Screen shot 2013-10-28 at 11.08.45 PM
Many companies still haven’t figured out how to market to boomers, including P&G and its corporate, faculty and student partners in its Live Well Collaborative innovation lab – whose goal is to research and develop product ideas for consumers age 50 and over. While they’ve completed 37 projects, they’ve yet to commercialize a single product.

This article on bloomberg.com – Aging Boomers Befuddle Marketers Aching for $15 Trillion Prize – underscores the enormous (though still untapped) opportunity available to brand marketers who can crack the code on this still underserved segment of 50+ consumers.

Dimensioning The Opportunity

According to Nielsen, more than half of the U.S. adult population in 2017 will be 50+ and they will control a full 70% of the disposable income. By 2050, there will be 161 million 50+ consumers, a 63% increase over 2010. Maybe it’s just me, but this seems to translate into a pretty sexy market. In spite of this, only about 15% of all ad dollars are spent against this demographic (though they account for almost 50% of CPG sales).

And beyond the sheer size of the market, consider just a few media consumption and spending statistics:
• Boomers watch 174 hours of television a month, 63% more than Millenials
• More than 50% are on Facebook
• They’re almost equally engaged to the same level of younger generational groups on all major social media platforms
• They spend $7 billion online annually, and this is quickly rising

So What’s Missing?

Existing 50-plus targeted products aren’t creating a lasting emotional connection with older consumers. Case in point is that nobody aspires to own products like adult diapers and denture adhesives. While some need to spend their money on these essentials (and they are, to the tune of $600 million annually on Depend), they have the dollars and the desire to spend (and splurge) on the things they truly want – the products and services that help them to not only feel better, but to look better and play better. That’s where companies so far have failed.

Cracking The Code

The challenge (and opportunity) is for brand marketers to make their brands more relevant to this massive market. But to do this, marketers need to view this market with a fresh set of eyes, and let go of some common misconceptions.

First. Even a discussion about the 50+ market in general can lead you down the wrong path, as it’s comprised of multiple lifestyle and attitudinal segments. Working or retired, in good health or in need of care, kids at home or empty nesters – these are just a few of the variables that distinguish these sub-groups and impact the relevancy of your marketing.

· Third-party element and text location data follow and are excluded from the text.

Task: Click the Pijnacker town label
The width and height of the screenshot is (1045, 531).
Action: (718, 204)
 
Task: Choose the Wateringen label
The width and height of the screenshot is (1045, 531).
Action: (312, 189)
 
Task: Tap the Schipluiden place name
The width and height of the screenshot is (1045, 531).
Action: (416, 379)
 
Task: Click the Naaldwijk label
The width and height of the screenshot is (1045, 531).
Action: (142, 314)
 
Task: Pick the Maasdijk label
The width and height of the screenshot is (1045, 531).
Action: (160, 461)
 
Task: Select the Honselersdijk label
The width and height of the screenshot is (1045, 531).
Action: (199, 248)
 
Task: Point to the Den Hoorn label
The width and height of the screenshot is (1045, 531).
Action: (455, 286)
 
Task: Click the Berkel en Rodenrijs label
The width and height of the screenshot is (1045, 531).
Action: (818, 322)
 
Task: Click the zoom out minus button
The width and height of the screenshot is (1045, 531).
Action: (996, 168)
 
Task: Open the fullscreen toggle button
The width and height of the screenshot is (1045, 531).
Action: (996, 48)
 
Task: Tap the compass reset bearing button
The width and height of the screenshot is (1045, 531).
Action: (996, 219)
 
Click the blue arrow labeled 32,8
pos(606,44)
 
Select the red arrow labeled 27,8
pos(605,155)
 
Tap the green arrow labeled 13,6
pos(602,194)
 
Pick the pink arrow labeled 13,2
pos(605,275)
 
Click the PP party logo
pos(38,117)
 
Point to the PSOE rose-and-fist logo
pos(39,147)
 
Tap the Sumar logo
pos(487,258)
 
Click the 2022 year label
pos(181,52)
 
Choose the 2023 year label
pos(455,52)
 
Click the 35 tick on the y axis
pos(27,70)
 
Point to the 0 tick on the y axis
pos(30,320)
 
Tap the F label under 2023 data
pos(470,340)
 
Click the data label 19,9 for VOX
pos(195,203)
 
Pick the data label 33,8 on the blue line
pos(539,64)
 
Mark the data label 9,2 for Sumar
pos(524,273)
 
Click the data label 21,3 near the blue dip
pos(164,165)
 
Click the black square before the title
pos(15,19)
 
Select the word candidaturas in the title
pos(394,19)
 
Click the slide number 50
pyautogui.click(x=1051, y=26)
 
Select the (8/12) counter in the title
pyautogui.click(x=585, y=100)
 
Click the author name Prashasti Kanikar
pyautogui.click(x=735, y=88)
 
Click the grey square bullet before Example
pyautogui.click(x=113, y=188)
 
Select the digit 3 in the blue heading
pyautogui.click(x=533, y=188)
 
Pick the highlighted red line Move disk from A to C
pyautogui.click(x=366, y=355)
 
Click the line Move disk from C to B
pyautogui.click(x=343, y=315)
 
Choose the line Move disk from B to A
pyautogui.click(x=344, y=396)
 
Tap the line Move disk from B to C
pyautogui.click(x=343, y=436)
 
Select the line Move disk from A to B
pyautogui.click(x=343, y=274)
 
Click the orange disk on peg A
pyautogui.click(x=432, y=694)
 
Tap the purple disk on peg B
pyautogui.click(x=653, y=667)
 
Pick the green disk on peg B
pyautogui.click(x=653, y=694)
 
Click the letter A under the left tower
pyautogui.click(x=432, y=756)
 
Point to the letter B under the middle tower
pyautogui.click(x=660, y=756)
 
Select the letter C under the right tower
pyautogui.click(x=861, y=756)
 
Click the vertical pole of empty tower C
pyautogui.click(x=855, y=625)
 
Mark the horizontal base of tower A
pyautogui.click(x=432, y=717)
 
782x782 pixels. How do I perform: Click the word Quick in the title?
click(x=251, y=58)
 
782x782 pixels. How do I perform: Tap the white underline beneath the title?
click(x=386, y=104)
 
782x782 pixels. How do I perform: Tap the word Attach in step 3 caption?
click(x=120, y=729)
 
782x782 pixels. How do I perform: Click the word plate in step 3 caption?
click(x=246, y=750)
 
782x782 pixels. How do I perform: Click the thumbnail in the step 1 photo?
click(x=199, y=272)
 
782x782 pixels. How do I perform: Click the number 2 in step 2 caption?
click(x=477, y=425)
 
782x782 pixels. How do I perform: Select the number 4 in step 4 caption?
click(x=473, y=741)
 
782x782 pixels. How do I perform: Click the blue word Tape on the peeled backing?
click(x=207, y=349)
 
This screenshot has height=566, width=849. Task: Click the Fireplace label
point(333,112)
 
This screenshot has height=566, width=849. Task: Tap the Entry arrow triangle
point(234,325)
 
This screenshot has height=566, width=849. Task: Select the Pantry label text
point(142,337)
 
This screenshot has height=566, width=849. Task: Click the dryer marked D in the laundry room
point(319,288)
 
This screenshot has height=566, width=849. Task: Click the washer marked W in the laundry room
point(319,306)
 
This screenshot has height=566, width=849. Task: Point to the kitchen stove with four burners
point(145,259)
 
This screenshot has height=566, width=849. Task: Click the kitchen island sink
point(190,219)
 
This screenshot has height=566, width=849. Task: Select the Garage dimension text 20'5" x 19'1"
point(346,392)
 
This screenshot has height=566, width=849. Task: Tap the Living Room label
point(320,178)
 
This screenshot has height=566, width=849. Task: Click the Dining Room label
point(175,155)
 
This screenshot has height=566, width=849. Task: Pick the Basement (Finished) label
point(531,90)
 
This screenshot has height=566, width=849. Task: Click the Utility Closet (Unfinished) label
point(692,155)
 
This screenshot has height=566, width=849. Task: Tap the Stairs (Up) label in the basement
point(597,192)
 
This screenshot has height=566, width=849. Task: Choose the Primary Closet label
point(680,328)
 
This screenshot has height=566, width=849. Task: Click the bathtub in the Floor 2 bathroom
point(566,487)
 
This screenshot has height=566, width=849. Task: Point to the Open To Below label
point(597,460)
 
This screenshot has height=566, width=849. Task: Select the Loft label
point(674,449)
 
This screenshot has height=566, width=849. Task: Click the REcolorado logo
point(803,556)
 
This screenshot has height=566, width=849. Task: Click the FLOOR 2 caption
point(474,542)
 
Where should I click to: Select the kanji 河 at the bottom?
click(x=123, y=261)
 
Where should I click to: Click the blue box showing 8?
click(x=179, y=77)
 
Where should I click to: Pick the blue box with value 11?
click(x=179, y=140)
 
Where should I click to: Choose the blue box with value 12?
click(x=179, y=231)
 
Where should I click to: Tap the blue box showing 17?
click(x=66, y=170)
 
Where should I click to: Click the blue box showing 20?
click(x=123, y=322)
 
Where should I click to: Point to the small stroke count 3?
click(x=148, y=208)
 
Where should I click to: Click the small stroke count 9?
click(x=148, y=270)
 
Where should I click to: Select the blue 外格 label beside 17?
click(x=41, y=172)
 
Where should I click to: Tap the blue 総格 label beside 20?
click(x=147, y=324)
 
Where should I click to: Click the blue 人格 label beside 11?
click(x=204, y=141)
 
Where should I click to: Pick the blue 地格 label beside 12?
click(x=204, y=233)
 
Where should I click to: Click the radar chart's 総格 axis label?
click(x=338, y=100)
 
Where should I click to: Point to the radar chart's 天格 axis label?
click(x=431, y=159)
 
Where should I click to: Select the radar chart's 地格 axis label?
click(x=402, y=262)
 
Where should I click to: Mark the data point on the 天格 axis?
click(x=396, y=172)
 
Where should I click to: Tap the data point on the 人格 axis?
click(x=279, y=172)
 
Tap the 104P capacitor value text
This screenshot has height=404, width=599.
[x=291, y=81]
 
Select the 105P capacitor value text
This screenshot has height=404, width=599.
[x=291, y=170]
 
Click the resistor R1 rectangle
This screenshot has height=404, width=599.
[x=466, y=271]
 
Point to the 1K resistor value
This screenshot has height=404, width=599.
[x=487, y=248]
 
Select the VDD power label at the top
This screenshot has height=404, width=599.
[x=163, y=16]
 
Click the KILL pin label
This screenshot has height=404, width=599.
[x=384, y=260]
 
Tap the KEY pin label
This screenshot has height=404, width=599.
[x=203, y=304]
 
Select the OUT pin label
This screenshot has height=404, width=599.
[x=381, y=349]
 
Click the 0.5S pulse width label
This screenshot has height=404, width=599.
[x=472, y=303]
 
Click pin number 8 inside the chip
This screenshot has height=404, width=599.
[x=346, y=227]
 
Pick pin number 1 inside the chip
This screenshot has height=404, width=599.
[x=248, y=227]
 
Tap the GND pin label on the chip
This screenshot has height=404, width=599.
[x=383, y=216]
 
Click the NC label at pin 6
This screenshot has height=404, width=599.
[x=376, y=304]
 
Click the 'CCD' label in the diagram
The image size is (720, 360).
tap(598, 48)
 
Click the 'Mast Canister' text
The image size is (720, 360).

Second. Older consumers buy the same brands they always have. If that was true, says Ken Dychtwald, a gerontologist who’s been studying seniors for 40 years, ” I would still be driving a Chevy Impala and wearing English Leather.” On the contrary, Baby Boomers might just be the single most vibrant and exciting consumer group in the world.

Third. Boomers and seniors are cheap. Wrong. Boomers spend more than any other group on leisure and lifestyle. Same when it comes to their pets (their kid and grandkid fill-ins). And a survey of 3,000 60+ consumers by consulting firm A.T. Kearney found they’re not particularly price sensitive. Reinforcing this point, consider that more than 40% of Apple products are bought by boomers, according to Nielsen.

The lesson to be learned is that getting caught up in the stereotypes that surround the 50+ market are detrimental to your business. Rather, to your great financial benefit, learn how to cultivate the relationships with these people who have many more years of living and spending ahead of them. Do this by moving beyond their “must-haves” and reminders that time is winding down to creating experience-rich products and services that respond to their wants and aspirations.

Can you fill the elusive sweet spot and be the friendliest 50+ brand in your category? You only have a global market worth $15 trillion by the end of the decade as your prize.